Stored dataset items
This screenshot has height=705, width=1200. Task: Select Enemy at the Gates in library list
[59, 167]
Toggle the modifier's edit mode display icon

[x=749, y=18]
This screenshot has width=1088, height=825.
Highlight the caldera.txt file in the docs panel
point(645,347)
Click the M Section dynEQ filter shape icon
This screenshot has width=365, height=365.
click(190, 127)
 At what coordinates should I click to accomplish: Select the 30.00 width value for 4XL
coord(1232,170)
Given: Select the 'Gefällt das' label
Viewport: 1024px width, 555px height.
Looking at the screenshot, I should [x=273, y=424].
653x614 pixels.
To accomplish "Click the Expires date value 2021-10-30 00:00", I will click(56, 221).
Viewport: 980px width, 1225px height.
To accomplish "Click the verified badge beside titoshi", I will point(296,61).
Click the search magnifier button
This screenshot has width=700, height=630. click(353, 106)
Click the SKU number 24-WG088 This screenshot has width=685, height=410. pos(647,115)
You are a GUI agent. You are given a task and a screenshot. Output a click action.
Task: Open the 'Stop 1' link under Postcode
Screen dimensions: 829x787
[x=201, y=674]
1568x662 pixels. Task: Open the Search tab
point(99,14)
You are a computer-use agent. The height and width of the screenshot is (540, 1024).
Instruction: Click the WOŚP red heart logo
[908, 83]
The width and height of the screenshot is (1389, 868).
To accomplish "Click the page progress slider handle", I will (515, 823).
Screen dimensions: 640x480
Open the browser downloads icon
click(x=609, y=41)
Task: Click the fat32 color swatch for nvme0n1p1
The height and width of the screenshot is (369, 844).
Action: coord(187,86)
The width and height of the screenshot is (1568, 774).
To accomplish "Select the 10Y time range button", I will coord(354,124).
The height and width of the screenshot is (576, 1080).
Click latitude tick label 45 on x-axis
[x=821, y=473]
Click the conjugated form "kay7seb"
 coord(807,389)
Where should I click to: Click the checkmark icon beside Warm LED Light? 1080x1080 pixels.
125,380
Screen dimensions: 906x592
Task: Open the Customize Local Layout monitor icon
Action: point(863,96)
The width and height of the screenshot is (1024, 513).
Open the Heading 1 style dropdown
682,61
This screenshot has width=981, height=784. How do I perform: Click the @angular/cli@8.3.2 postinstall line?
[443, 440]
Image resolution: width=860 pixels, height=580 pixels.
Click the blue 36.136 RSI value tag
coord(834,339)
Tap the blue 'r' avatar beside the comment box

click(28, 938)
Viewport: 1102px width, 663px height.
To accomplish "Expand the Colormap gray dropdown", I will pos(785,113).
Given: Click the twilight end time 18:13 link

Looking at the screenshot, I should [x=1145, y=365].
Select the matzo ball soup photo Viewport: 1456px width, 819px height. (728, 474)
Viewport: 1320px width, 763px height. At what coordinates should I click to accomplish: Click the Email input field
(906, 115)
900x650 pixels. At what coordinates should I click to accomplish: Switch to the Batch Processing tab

### Exercise aim
Gather up every line in the data above that contains the word "agent", copying each one.

### Exercise response
You are a GUI agent. You are given a task and a screenshot. Output a click action.
You are a computer-use agent. The height and width of the screenshot is (540, 1024).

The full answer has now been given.